----- Provided records -----

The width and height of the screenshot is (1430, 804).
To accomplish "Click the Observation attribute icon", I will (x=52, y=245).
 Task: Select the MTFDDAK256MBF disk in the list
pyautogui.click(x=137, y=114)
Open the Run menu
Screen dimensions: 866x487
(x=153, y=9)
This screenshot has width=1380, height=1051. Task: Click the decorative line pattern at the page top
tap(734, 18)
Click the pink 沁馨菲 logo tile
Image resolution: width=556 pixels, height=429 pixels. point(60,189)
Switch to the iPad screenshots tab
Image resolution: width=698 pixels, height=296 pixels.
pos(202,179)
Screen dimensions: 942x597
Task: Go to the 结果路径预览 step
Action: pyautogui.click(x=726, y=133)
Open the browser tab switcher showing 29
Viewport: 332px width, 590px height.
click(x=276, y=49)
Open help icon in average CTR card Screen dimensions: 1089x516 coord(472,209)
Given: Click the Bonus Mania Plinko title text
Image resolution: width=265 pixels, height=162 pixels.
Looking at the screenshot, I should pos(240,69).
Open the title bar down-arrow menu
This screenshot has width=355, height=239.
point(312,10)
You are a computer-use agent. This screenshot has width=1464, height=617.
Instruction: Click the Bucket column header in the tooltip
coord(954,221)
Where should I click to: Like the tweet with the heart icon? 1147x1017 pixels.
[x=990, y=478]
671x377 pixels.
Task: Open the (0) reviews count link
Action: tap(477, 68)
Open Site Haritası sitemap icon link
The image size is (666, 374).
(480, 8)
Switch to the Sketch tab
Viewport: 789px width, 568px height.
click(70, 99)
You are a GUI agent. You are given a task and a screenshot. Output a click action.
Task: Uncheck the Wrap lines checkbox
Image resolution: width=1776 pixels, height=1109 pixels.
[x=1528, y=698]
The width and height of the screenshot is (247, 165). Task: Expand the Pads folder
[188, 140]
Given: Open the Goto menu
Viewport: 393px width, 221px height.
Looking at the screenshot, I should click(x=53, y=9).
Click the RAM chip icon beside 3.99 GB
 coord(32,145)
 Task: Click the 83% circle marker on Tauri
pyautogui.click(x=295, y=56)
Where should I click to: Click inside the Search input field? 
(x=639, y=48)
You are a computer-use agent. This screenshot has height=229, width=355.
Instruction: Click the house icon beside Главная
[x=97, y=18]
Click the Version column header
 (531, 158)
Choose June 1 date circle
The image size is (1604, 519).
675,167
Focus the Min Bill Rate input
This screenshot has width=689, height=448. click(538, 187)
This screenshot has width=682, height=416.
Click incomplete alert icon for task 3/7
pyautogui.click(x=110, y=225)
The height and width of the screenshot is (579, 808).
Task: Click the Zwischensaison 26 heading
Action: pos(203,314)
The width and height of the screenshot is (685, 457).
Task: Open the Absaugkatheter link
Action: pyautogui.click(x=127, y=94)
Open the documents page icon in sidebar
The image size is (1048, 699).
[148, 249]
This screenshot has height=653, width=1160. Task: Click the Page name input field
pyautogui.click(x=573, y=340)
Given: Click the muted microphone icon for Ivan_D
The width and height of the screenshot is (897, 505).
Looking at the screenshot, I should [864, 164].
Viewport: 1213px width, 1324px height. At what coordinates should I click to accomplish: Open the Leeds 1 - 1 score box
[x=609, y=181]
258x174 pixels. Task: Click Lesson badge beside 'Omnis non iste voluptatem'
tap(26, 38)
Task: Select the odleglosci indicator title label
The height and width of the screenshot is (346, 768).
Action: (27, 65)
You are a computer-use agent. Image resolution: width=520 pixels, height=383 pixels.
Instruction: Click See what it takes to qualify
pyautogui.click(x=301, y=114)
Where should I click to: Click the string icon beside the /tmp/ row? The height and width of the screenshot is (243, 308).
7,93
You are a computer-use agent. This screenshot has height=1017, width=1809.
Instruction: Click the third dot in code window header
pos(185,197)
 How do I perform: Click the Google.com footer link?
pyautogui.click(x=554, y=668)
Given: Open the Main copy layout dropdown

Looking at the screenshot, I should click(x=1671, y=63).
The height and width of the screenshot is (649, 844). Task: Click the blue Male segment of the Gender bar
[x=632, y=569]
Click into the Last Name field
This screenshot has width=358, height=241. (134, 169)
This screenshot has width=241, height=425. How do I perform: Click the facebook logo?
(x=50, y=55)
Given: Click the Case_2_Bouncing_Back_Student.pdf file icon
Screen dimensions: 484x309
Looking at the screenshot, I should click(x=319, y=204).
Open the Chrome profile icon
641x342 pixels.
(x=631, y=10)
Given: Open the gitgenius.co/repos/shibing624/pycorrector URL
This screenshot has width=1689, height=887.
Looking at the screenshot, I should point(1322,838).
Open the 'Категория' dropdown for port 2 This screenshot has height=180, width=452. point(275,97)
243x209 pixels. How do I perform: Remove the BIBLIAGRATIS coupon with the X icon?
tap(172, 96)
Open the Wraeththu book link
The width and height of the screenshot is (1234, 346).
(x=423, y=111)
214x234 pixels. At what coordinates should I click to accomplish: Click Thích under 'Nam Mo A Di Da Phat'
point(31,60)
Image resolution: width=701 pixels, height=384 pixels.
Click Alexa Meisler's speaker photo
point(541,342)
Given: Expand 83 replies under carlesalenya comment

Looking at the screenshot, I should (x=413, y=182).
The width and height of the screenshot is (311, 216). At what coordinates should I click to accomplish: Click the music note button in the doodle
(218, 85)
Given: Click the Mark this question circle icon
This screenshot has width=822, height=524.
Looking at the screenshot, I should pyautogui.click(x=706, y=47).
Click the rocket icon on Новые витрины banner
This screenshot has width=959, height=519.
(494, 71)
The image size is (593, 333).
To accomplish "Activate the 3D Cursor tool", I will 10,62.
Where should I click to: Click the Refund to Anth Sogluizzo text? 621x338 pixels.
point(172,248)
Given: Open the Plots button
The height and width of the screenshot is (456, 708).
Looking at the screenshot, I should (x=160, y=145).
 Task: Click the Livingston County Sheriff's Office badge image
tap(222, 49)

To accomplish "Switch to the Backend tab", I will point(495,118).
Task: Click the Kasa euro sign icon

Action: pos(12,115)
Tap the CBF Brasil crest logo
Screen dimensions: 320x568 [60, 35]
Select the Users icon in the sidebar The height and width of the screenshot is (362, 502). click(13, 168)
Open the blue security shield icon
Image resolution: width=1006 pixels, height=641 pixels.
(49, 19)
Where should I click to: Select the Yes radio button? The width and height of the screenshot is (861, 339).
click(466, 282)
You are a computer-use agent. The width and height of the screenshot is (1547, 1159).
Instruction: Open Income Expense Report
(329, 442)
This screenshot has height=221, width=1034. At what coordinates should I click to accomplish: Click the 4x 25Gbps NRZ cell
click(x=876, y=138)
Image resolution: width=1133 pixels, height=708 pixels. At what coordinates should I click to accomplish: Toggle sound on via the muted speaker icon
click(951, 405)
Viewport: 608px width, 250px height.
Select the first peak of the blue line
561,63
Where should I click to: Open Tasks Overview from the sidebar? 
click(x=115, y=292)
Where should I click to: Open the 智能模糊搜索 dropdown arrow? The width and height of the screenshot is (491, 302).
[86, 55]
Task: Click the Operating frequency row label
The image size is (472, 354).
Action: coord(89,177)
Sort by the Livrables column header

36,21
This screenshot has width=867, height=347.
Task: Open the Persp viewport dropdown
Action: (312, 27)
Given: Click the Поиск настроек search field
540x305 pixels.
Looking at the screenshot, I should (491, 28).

-----

◆ Exercise task ◆
Retype every line of the records above, without any alteration.

◆ Answer to this task ◆
The width and height of the screenshot is (1430, 804).
To accomplish "Click the Observation attribute icon", I will (x=52, y=245).
 Task: Select the MTFDDAK256MBF disk in the list
pyautogui.click(x=137, y=114)
Open the Run menu
Screen dimensions: 866x487
(x=153, y=9)
This screenshot has width=1380, height=1051. Task: Click the decorative line pattern at the page top
tap(734, 18)
Click the pink 沁馨菲 logo tile
Image resolution: width=556 pixels, height=429 pixels. point(60,189)
Switch to the iPad screenshots tab
Image resolution: width=698 pixels, height=296 pixels.
pos(202,179)
Screen dimensions: 942x597
Task: Go to the 结果路径预览 step
Action: pyautogui.click(x=726, y=133)
Open the browser tab switcher showing 29
Viewport: 332px width, 590px height.
click(x=276, y=49)
Open help icon in average CTR card Screen dimensions: 1089x516 coord(472,209)
Given: Click the Bonus Mania Plinko title text
Image resolution: width=265 pixels, height=162 pixels.
Looking at the screenshot, I should pos(240,69).
Open the title bar down-arrow menu
This screenshot has width=355, height=239.
point(312,10)
You are a computer-use agent. This screenshot has width=1464, height=617.
Instruction: Click the Bucket column header in the tooltip
coord(954,221)
Where should I click to: Like the tweet with the heart icon? 1147x1017 pixels.
[x=990, y=478]
671x377 pixels.
Task: Open the (0) reviews count link
Action: tap(477, 68)
Open Site Haritası sitemap icon link
The image size is (666, 374).
(480, 8)
Switch to the Sketch tab
Viewport: 789px width, 568px height.
click(70, 99)
You are a GUI agent. You are given a task and a screenshot. Output a click action.
Task: Uncheck the Wrap lines checkbox
Image resolution: width=1776 pixels, height=1109 pixels.
[x=1528, y=698]
The width and height of the screenshot is (247, 165). Task: Expand the Pads folder
[188, 140]
Given: Open the Goto menu
Viewport: 393px width, 221px height.
Looking at the screenshot, I should click(x=53, y=9).
Click the RAM chip icon beside 3.99 GB
 coord(32,145)
 Task: Click the 83% circle marker on Tauri
pyautogui.click(x=295, y=56)
Where should I click to: Click inside the Search input field? 
(x=639, y=48)
You are a computer-use agent. This screenshot has height=229, width=355.
Instruction: Click the house icon beside Главная
[x=97, y=18]
Click the Version column header
 (531, 158)
Choose June 1 date circle
The image size is (1604, 519).
675,167
Focus the Min Bill Rate input
This screenshot has width=689, height=448. click(538, 187)
This screenshot has width=682, height=416.
Click incomplete alert icon for task 3/7
pyautogui.click(x=110, y=225)
The height and width of the screenshot is (579, 808).
Task: Click the Zwischensaison 26 heading
Action: pos(203,314)
The width and height of the screenshot is (685, 457).
Task: Open the Absaugkatheter link
Action: pyautogui.click(x=127, y=94)
Open the documents page icon in sidebar
The image size is (1048, 699).
[148, 249]
This screenshot has height=653, width=1160. Task: Click the Page name input field
pyautogui.click(x=573, y=340)
Given: Click the muted microphone icon for Ivan_D
The width and height of the screenshot is (897, 505).
Looking at the screenshot, I should [864, 164].
Viewport: 1213px width, 1324px height. At what coordinates should I click to accomplish: Open the Leeds 1 - 1 score box
[x=609, y=181]
258x174 pixels. Task: Click Lesson badge beside 'Omnis non iste voluptatem'
tap(26, 38)
Task: Select the odleglosci indicator title label
The height and width of the screenshot is (346, 768).
Action: (27, 65)
You are a computer-use agent. Image resolution: width=520 pixels, height=383 pixels.
Instruction: Click See what it takes to qualify
pyautogui.click(x=301, y=114)
Where should I click to: Click the string icon beside the /tmp/ row? The height and width of the screenshot is (243, 308).
7,93
You are a computer-use agent. This screenshot has height=1017, width=1809.
Instruction: Click the third dot in code window header
pos(185,197)
 How do I perform: Click the Google.com footer link?
pyautogui.click(x=554, y=668)
Given: Open the Main copy layout dropdown

Looking at the screenshot, I should click(x=1671, y=63).
The height and width of the screenshot is (649, 844). Task: Click the blue Male segment of the Gender bar
[x=632, y=569]
Click into the Last Name field
This screenshot has width=358, height=241. (134, 169)
This screenshot has width=241, height=425. How do I perform: Click the facebook logo?
(x=50, y=55)
Given: Click the Case_2_Bouncing_Back_Student.pdf file icon
Screen dimensions: 484x309
Looking at the screenshot, I should click(x=319, y=204).
Open the Chrome profile icon
641x342 pixels.
(x=631, y=10)
Given: Open the gitgenius.co/repos/shibing624/pycorrector URL
This screenshot has width=1689, height=887.
Looking at the screenshot, I should point(1322,838).
Open the 'Категория' dropdown for port 2 This screenshot has height=180, width=452. point(275,97)
243x209 pixels. How do I perform: Remove the BIBLIAGRATIS coupon with the X icon?
tap(172, 96)
Open the Wraeththu book link
The width and height of the screenshot is (1234, 346).
(x=423, y=111)
214x234 pixels. At what coordinates should I click to accomplish: Click Thích under 'Nam Mo A Di Da Phat'
point(31,60)
Image resolution: width=701 pixels, height=384 pixels.
Click Alexa Meisler's speaker photo
point(541,342)
Given: Expand 83 replies under carlesalenya comment

Looking at the screenshot, I should (x=413, y=182).
The width and height of the screenshot is (311, 216). At what coordinates should I click to accomplish: Click the music note button in the doodle
(218, 85)
Given: Click the Mark this question circle icon
This screenshot has width=822, height=524.
Looking at the screenshot, I should pyautogui.click(x=706, y=47).
Click the rocket icon on Новые витрины banner
This screenshot has width=959, height=519.
(494, 71)
The image size is (593, 333).
To accomplish "Activate the 3D Cursor tool", I will 10,62.
Where should I click to: Click the Refund to Anth Sogluizzo text? 621x338 pixels.
point(172,248)
Given: Open the Plots button
The height and width of the screenshot is (456, 708).
Looking at the screenshot, I should (x=160, y=145).
 Task: Click the Livingston County Sheriff's Office badge image
tap(222, 49)

To accomplish "Switch to the Backend tab", I will point(495,118).
Task: Click the Kasa euro sign icon

Action: pos(12,115)
Tap the CBF Brasil crest logo
Screen dimensions: 320x568 [60, 35]
Select the Users icon in the sidebar The height and width of the screenshot is (362, 502). click(13, 168)
Open the blue security shield icon
Image resolution: width=1006 pixels, height=641 pixels.
(49, 19)
Where should I click to: Select the Yes radio button? The width and height of the screenshot is (861, 339).
click(466, 282)
You are a computer-use agent. The width and height of the screenshot is (1547, 1159).
Instruction: Open Income Expense Report
(329, 442)
This screenshot has height=221, width=1034. At what coordinates should I click to accomplish: Click the 4x 25Gbps NRZ cell
click(x=876, y=138)
Image resolution: width=1133 pixels, height=708 pixels. At what coordinates should I click to accomplish: Toggle sound on via the muted speaker icon
click(951, 405)
Viewport: 608px width, 250px height.
Select the first peak of the blue line
561,63
Where should I click to: Open Tasks Overview from the sidebar? 
click(x=115, y=292)
Where should I click to: Open the 智能模糊搜索 dropdown arrow? The width and height of the screenshot is (491, 302).
[86, 55]
Task: Click the Operating frequency row label
The image size is (472, 354).
Action: coord(89,177)
Sort by the Livrables column header

36,21
This screenshot has width=867, height=347.
Task: Open the Persp viewport dropdown
Action: (312, 27)
Given: Click the Поиск настроек search field
540x305 pixels.
Looking at the screenshot, I should (491, 28).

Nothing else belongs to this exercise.